Prof Michael Hudson discusses Greenspan’s reputation in his formative days on Wall St.
Transcript after the jump
Prof Michael Hudson discusses Greenspan’s reputation in his formative days on Wall St.
This is the transcript of an interview with Michael Hudson, discussing a 1966 incident:
MH: They increased [relative taxes on labor] largely by having Alan Greenspan create the Greenspan Commission to look at social security and pushing the myth that social security had to be funded out of pre savings, so American labour was essentially taxed 11% between itself and the employers to pay social security and this vast increase in social security taxes was used to lend to the Government(US) to provide it with enough money to slash taxes on the rich and that was Greenspan’s ploy.
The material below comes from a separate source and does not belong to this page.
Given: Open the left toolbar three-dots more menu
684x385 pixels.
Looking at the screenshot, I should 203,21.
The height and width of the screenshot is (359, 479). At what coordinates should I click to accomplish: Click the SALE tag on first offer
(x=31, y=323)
He was rewarded by being made head of the Federal Reserve for his actual hatred of labour and his desire that you had to reduce living standards in order to increase the profits of capital.
And so Greenspan was sort of the hack that was hired.
When I was on Wall Street, Greenspan was hired as part of a study I was doing on the balance of payments of the Oil Industry. And one day my boss, John Deaver came into my office and said he really worried about Greenspan being a part of this report because he was known as a hack that always gave …his clients what they wanted instead of something actual.
So he (JD) gave me Greenspan’s figures on depreciation of oil producing refinery assets in Europe and asked me to find out where the faking is? He said he couldn’t believe that Greenspan by himself wouldn’t of just faked the figures and it took me about a week to figure out where the faking of the figures came out (from) and that was Greenspan had simply picked up depreciation rates relative to output for the United States and projected them onto Europe.
So I went over and talked to his assistant Lucille Woo and she said “it’s all implicit, all implicit” and I confronted her with it and she said “Yes that’s what we did”!
And so, Greenspan was indeed ‘talked off the study’ and we met… John Deaver, David Rockefeller and myself and I was told…Greenspan was such a little bastard that if they fired him, he’d hold a grudge against Chase Manhattan for years and they told me to be the guy to give him the news that we couldn’t use his (laughs) statistics on it and I was a 25 year old economist at the time and he hardly new me at all, so I was the guy that…subsequently became known as ‘the man who fired Alan Greenspan’.”